Tra esplosioni e auto blindate, il super corso dei poliziotti per diventare agenti di scorta: «Papà morì in servizio, ma io non ho paura»

 

Tra esplosioni e auto blindate, il super corso dei poliziotti per diventare agenti di scorta: «Papà morì in servizio, ma io non ho paura»

L’istruttore Marco Puggioni con una corsista al Caip di Abbasanta (foto di Massimo Locci)


ABBASANTA (ORISTANO) — L’attentato ai miei danni scatta alle 13.30 di un mercoledì di sole, in un piazzale deserto. Uscendo da un bar, seguo Diego, l’«uomo punta», verso l’auto che ci sta aspettando con il motore acceso e lo sportello aperto; non devo perderlo mai di vista. Marco, il capo scorta, è dietro di me che mi tiene una mano sulla schiena. Lo scoppio è inaspettato, Marco mi abbassa la testa bruscamente e mi spinge dentro l’abitacolo, coprendo il mio corpo con il suo. L’autista parte a razzo, la portiera resta spalancata: anche un secondo perso per chiuderla può costarmi la vita.

______

=== Attività da svolgere ===
1) Nell'estratto sul corso per agenti di scorta, a che ora scatta l'attentato?
2) Indica quante righe dei record contengono la stringa "dimensions". Riporta soltanto il numero.
I record non hanno alcun legame con l'estratto.

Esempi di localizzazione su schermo

______

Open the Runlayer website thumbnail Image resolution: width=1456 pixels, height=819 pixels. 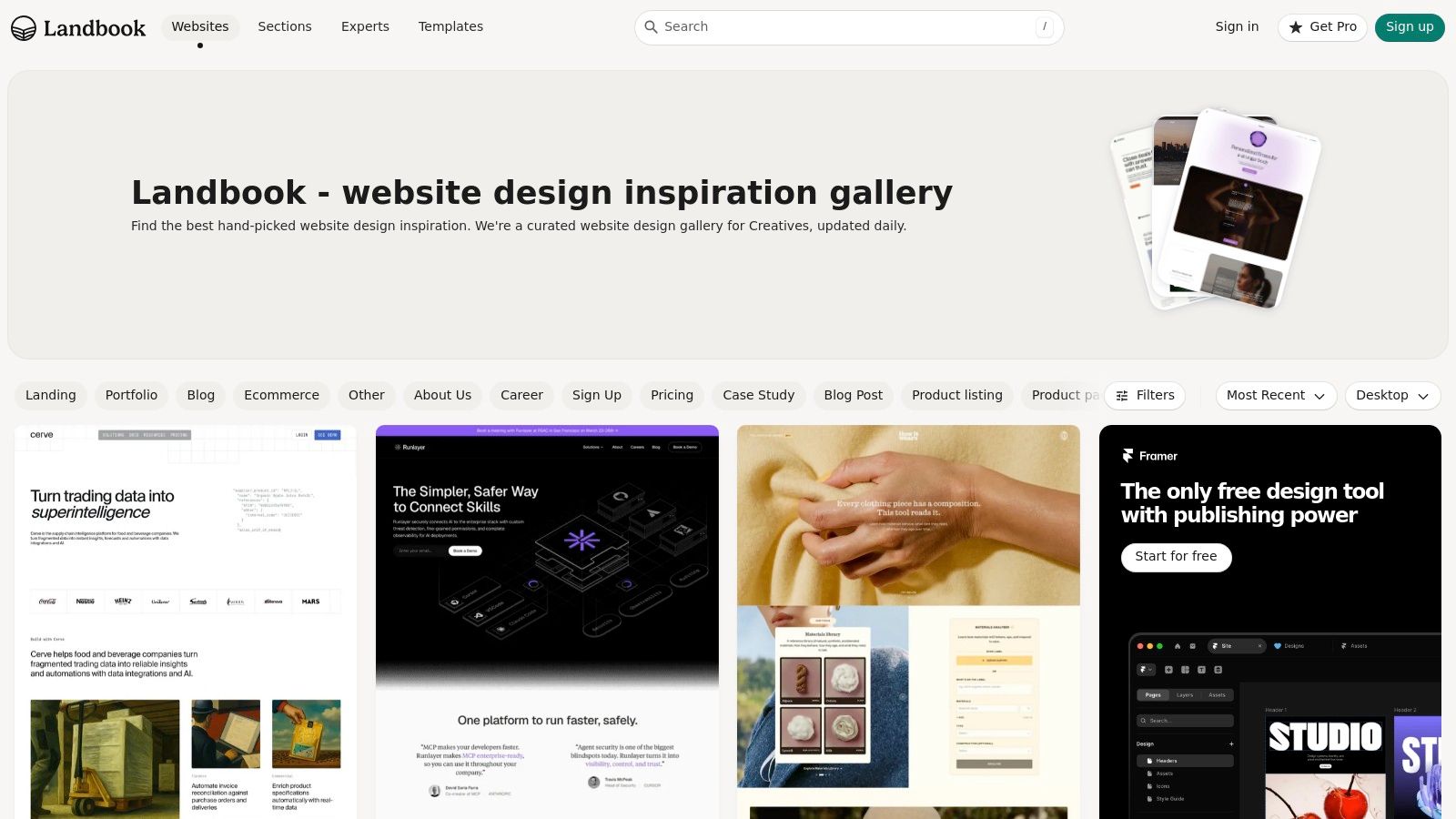547,622
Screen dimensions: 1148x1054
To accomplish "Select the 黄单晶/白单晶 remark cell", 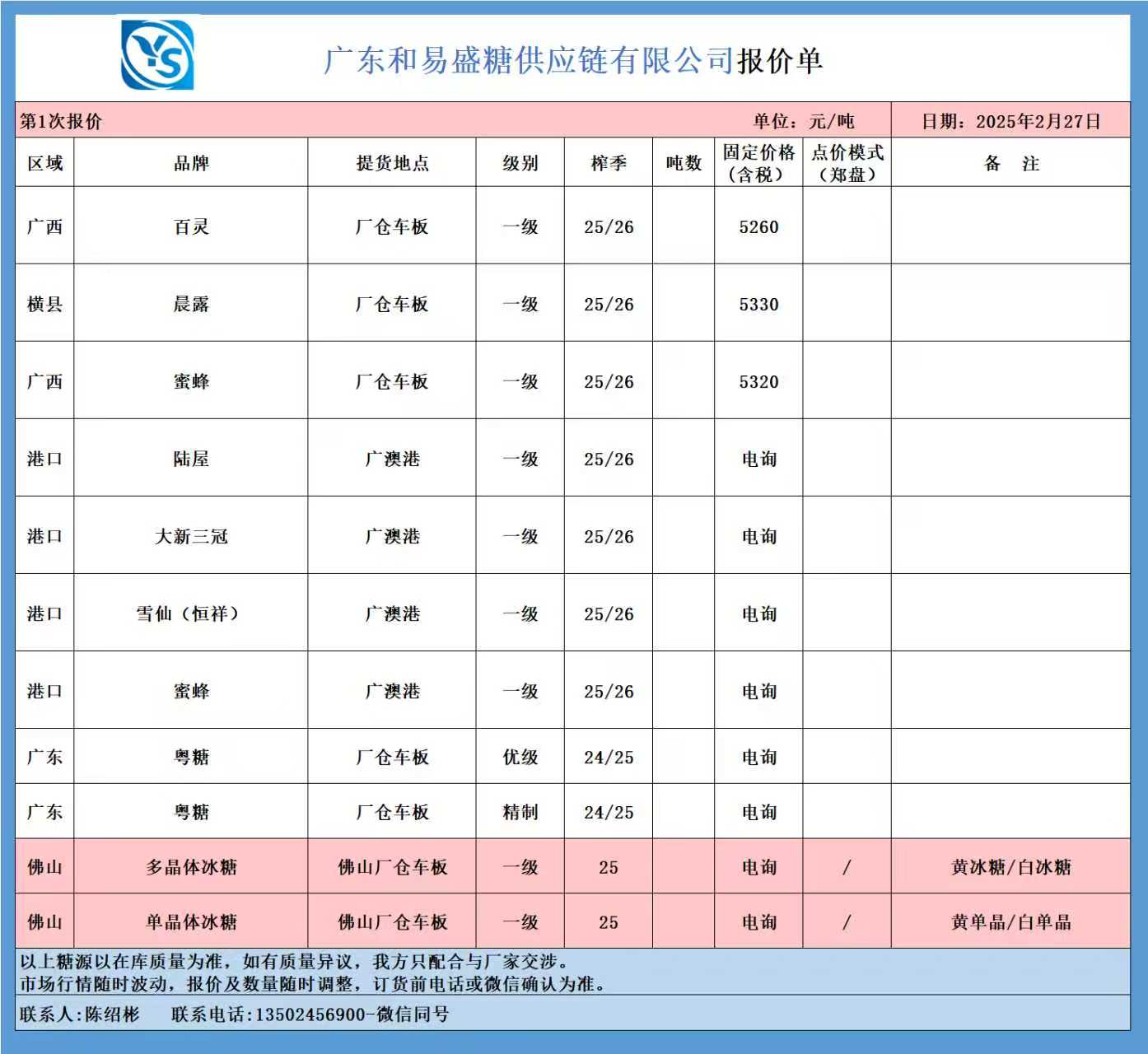I will 1010,922.
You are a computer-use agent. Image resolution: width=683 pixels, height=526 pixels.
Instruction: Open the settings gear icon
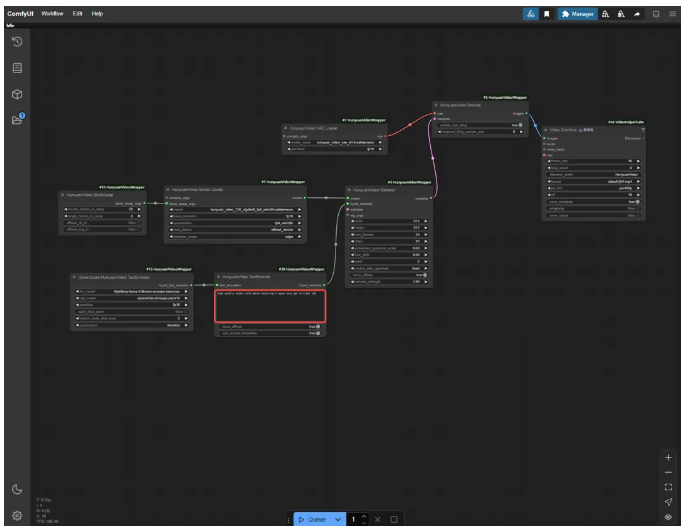coord(17,514)
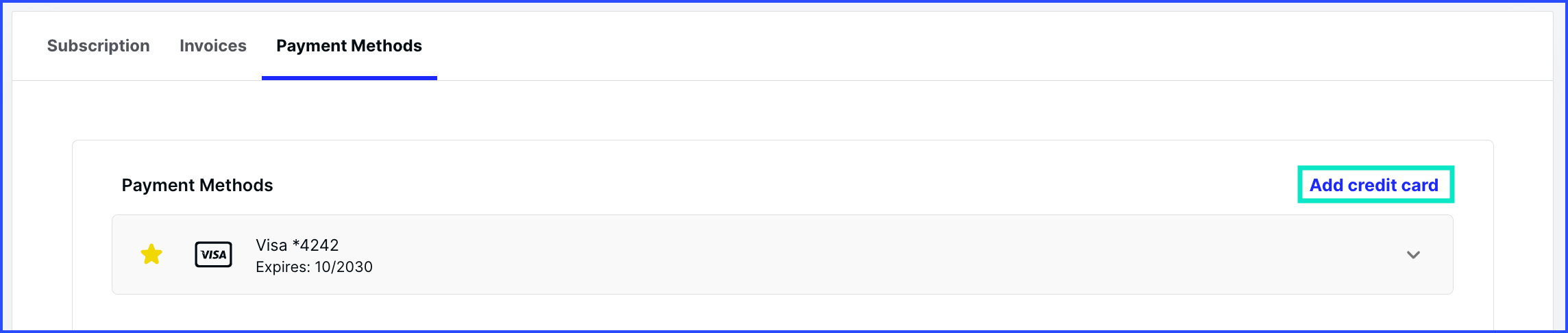Click the word Subscription in the top navigation
Screen dimensions: 1568x333
tap(98, 46)
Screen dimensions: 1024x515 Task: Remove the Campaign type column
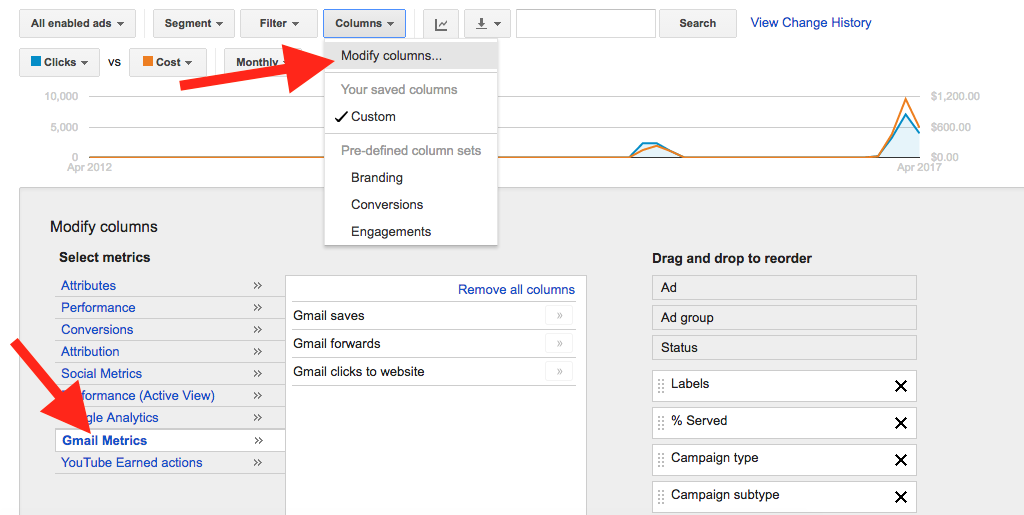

______

=== Risultati delle attività ===
1) Alle 13.30 di un mercoledì.

2) 3